Will Europe finally step out of the Cold War shadow? The newly inaugurated NATO headquarters in Brussels sees its corridors resonating with talks on defence spending and promises of a deeper transatlantic cooperation. Such unrelenting repetition of vague pledges illustrates the shift the organisation has embraced from a military to a political role.
Meanwhile, Montenegro – a country well advanced into EU’s accession talks – recently achieved full NATO membership. A move that completed the organisation’s necklace around the Adriatic shores and which unleashed the wrath of Moscow. With ever diverging strategic interests and some EU members still reluctant to make the leap of faith into NATO membership, it is more than time for the EU to reconsider the military relevance of the Atlantic alliance and to embrace full defence autonomy.

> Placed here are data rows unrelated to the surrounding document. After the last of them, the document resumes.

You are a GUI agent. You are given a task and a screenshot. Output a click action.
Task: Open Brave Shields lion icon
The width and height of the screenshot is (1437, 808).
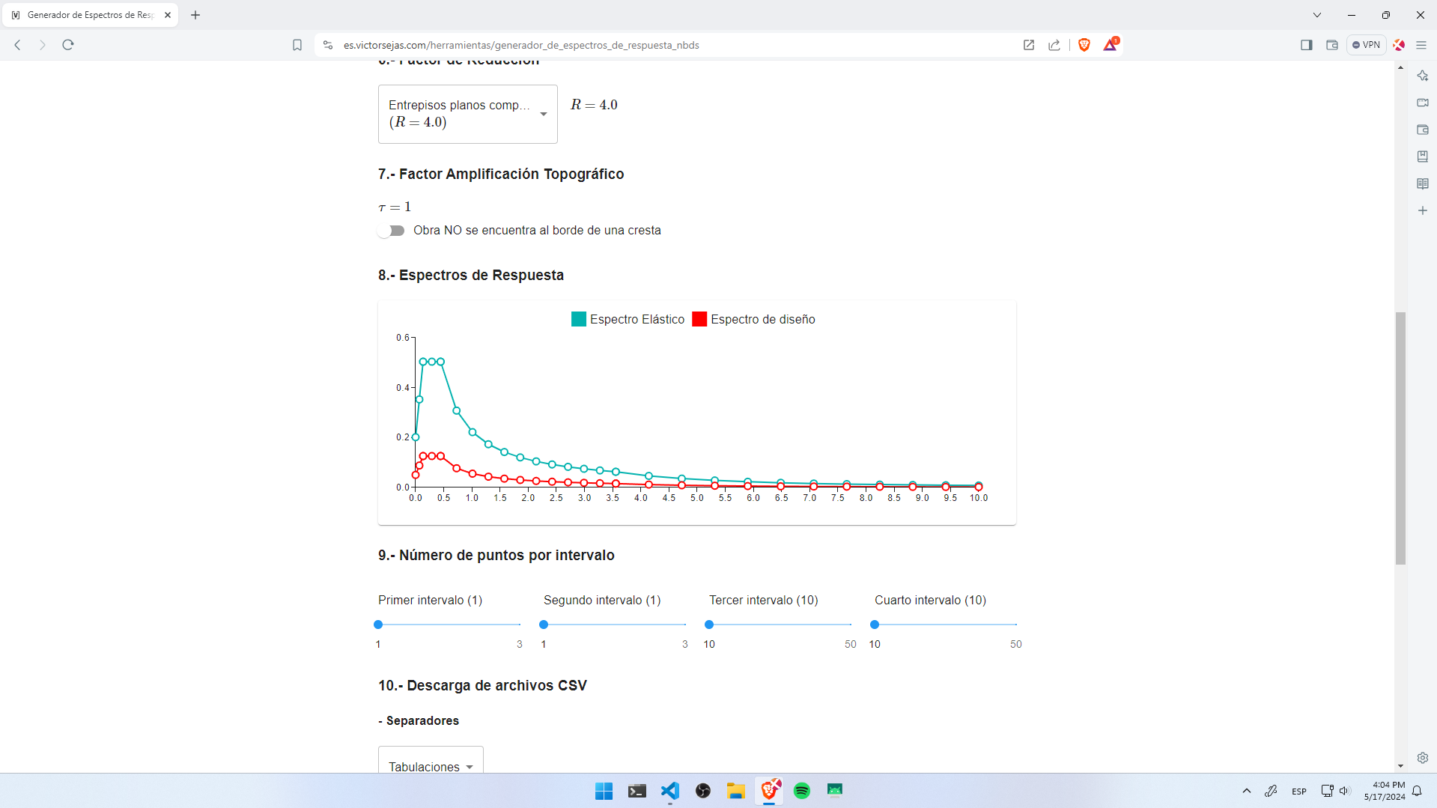click(1084, 45)
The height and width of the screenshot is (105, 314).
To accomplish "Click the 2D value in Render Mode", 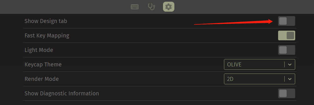I will click(x=230, y=79).
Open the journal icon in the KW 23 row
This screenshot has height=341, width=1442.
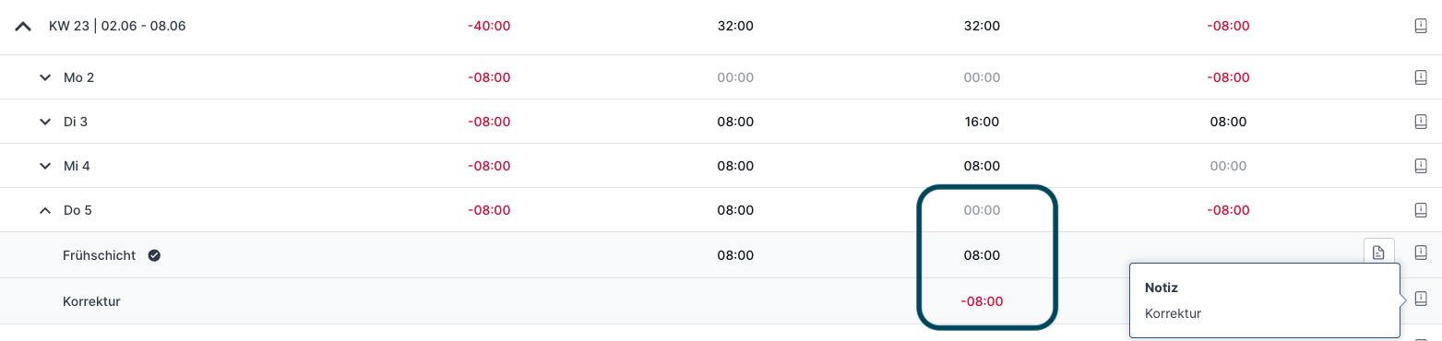[1421, 26]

The cold war is over. The current power dynamics are too complex to be reduced to a mere binary chessboard in which the EU acts as a military minor partner. New powers are emerging and have demonstrated their ambitious agenda. The EU cannot afford to blindly pledge allegiance to an organisation which no longer represents its best interests, nor can it rely on an American administration that will not abide by European principles. Those diverging agendas have been witnessed in the past, from the lack of consensus during the Iraq War to the mixed responses to Obama’s call for an increased military presence in Afghanistan. NATO has slowly turned into a relic. Its agenda remains for the most part politically focused, entangling Europeans into an influence struggle whose outcome they will never truly benefit.
Washington and the EU will remain natural partners. But there is room for Europeans to improve their relationships with Russia without cutting off bridges with the US. Russia is a key economic partner for many member states on the EU’s eastern frontier and repeated sanctions against Moscow have threatened their economies. It is thus vital to alleviate the pressure on those Eastern member states. Russia is also a key strategic partner in various security crises the EU is involved in. The EU does not have to choose between the USA and the Russia and can follow its own path.
Overreliance on NATO has weakened Europeans. National armies have downsized, budgets are fragmented, and strategies are implemented without any real coordination between the defence ministries. Each member state strives to cover the whole spectrum of defence capabilities leading to costly duplicates and failing to efficiently deliver. European defence dynamics lack the consistency and interoperability to address current and upcoming challenges such as terrorism and hybrid threats.
A more autonomous European must draw from the provisions enshrined in the Articles 42 – 46 of the Lisbon Treaty. As all European member states do not share the same security needs, the Permanent Structured Cooperation must be completely activated and would act as a fitting substitute to NATO’s rigid 2% requirements.
To prevent duplicates, EU countries will need to further specialise into specific domains of defence production. These domains can be identified in line with already existing capacities. Subsequent economies of scale would lead to an integrated defence market that would enable our governments to save up to 30% of their current defence spending. The recent decisions on the post 2020 European Defence Funds are encouraging, with a development and acquisition budget up to EUR 1 billion, yet those additional funds need a clear decision framework to be rationalized. Current EU security bodies – from the Defence Agency to the Battle Groups – must be entirely centralised under the helm of a permanent EU Defence Headquarter. This structure must see its mandate fully empowered, sharing similar status and prerogative than the External Action Service.
Europeans cannot afford to be minor partners in any alliance, which is why it must exercise its full military sovereignty. Ties with foreign powers must be practiced based on European interest only. The unrelenting stream of challenges the European are facing – and will face – far outreaches national capacities. EU members states must take full advantage of their diversity and various specialization to construct a stronger whole. Strength in unity must remain at the core of the EU. It is the raison d’être of the EU and the only way it can address future threats.